Short Squeeze Fuels Bitcoin Move Toward $62,000; Ether and Solana Lead Altcoin Gains

Bearish traders were hit with around $281 million in liquidations over the past 24 hours, nearly double the losses on long positions, as bitcoin rallied to its strongest level in two weeks. Ether gained close to 10% on the week, while solana surged about 19%, helped by a rebound in tech stocks that eased pressure from the AI-driven equity trade.

Ether and solana led the crypto market higher on Friday as a short squeeze pushed bitcoin toward $62,000, capping the sector’s strongest weekly performance since mid-June.

Bitcoin traded near $61,360, up about 2.5% over the past week, according to CoinDesk data. Ether rose 4.2% in the past 24 hours to around $1,702, lifting its weekly gain to 9.7%. Solana hovered near $80 with an 18.6% weekly advance, the strongest among major tokens. XRP added 5.7% over the week to $1.09, while Hyperliquid’s HYPE gained 5.1% on the day.

Short positions accounted for the bulk of losses, with $281 million in liquidations versus $159 million in longs, out of roughly $440 million in total forced closures affecting nearly 95,700 traders, according to Coinglass data.
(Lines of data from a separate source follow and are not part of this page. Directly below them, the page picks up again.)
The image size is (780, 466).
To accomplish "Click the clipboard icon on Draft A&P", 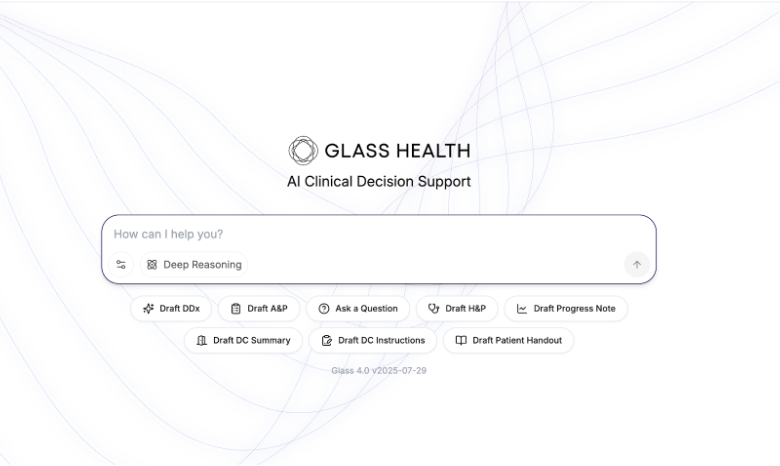I will [236, 309].
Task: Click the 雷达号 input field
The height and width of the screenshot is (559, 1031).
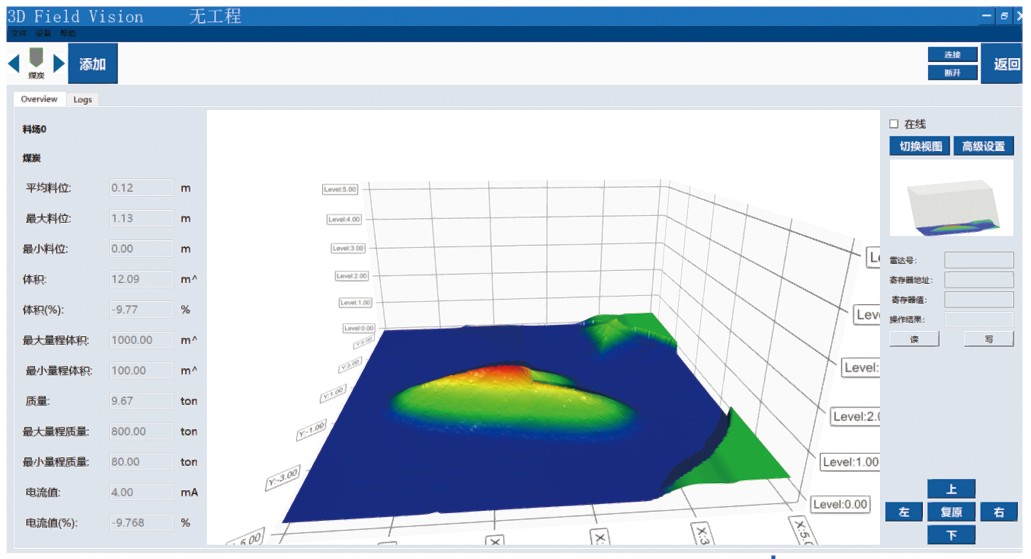Action: (978, 260)
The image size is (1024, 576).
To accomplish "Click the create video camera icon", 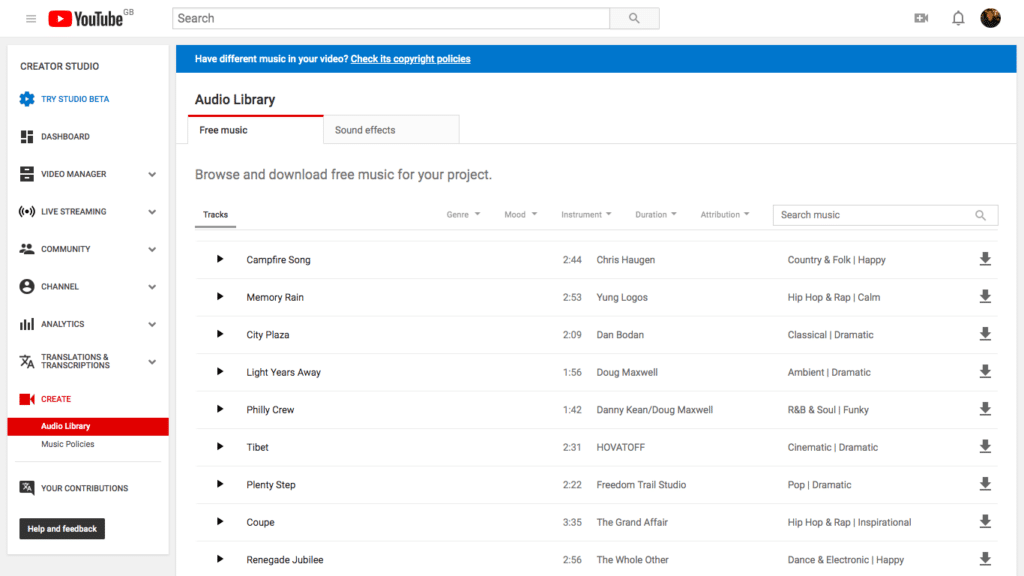I will [x=921, y=18].
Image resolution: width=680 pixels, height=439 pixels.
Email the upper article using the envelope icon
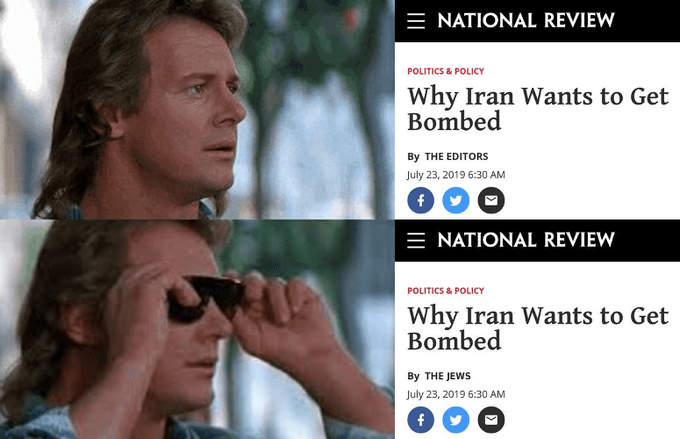click(491, 200)

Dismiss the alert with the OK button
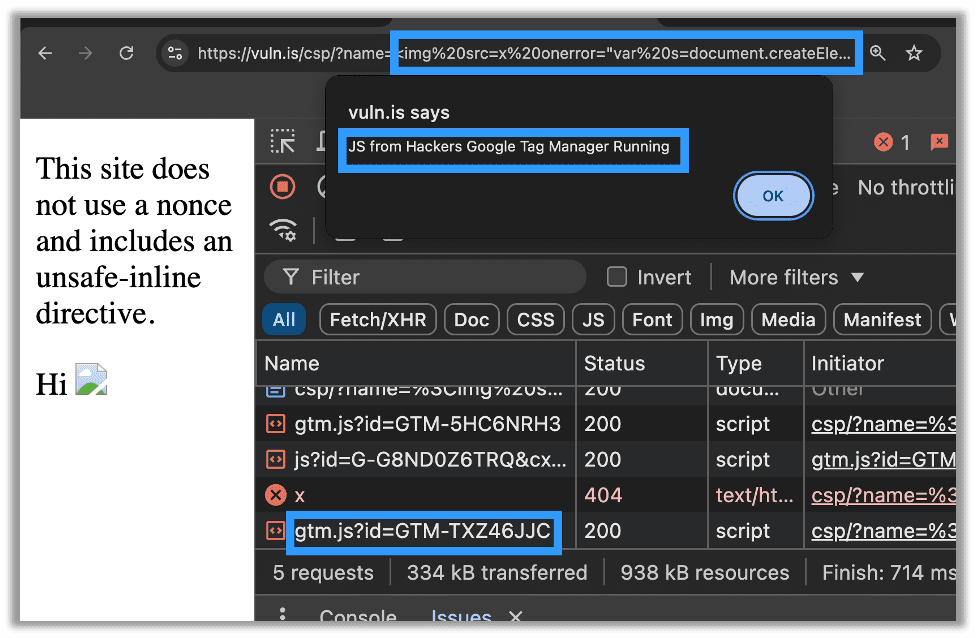tap(773, 196)

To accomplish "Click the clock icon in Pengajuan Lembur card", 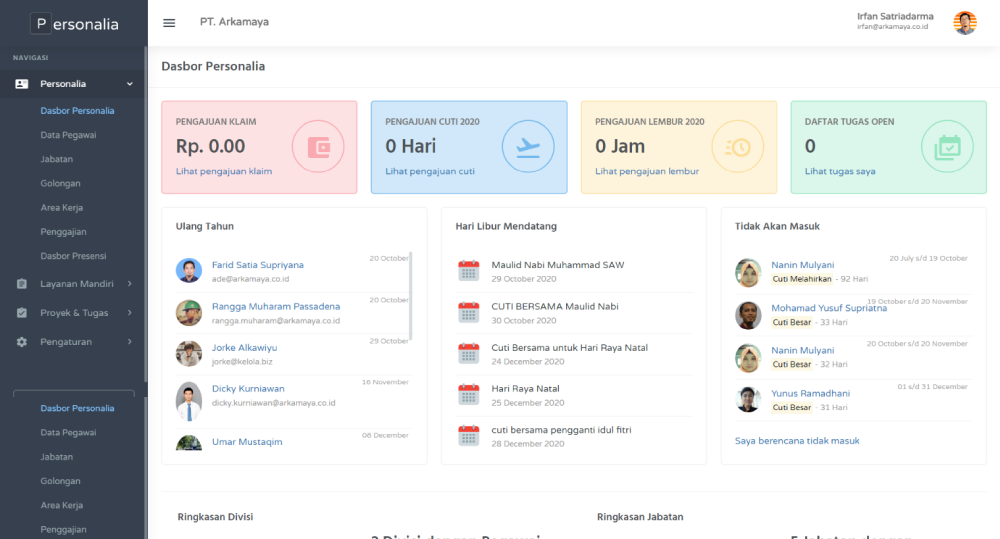I will 737,147.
The move was intensified by forced short covering, where traders buying back positions add fuel to rising prices as liquidations cascade through successive levels.

The largest single liquidation was an $18.2 million ether position on Hyperliquid. Ether led overall losses for bearish traders with $157 million in liquidations, compared with $103 million for bitcoin—an unusual skew in market stress.

Macro conditions also supported the rally. Weaker-than-expected U.S. jobs data for June reduced expectations of further Federal Reserve tightening and weighed on the dollar, according to Bloomberg.

Cooling labor data has eased pressure for restrictive policy that has been a headwind for crypto in recent months. Gold also extended gains for a third straight session as rate-hike bets faded.

Equity markets stabilized, with Asian stocks rebounding after two sessions of tech-led declines. South Korea’s Kospi rose 3% after briefly nearing bear-market territory.

Samsung Electronics jumped 6.8% after reports that AI firm Anthropic is in talks to produce a custom chip with the company, reinforcing continued momentum in AI infrastructure spending despite debate over its pace.

The stabilization in AI-linked equities has reduced near-term capital outflows from crypto, though it also revives competition for liquidity that has defined market flows this year.

The key question is whether the squeeze turns into sustained upside. While forced liquidations can drive sharp rallies, they do not always signal durable demand. U.S. spot bitcoin ETFs continue to see record outflows, and thinner liquidity heading into the third quarter could amplify volatility in both directions.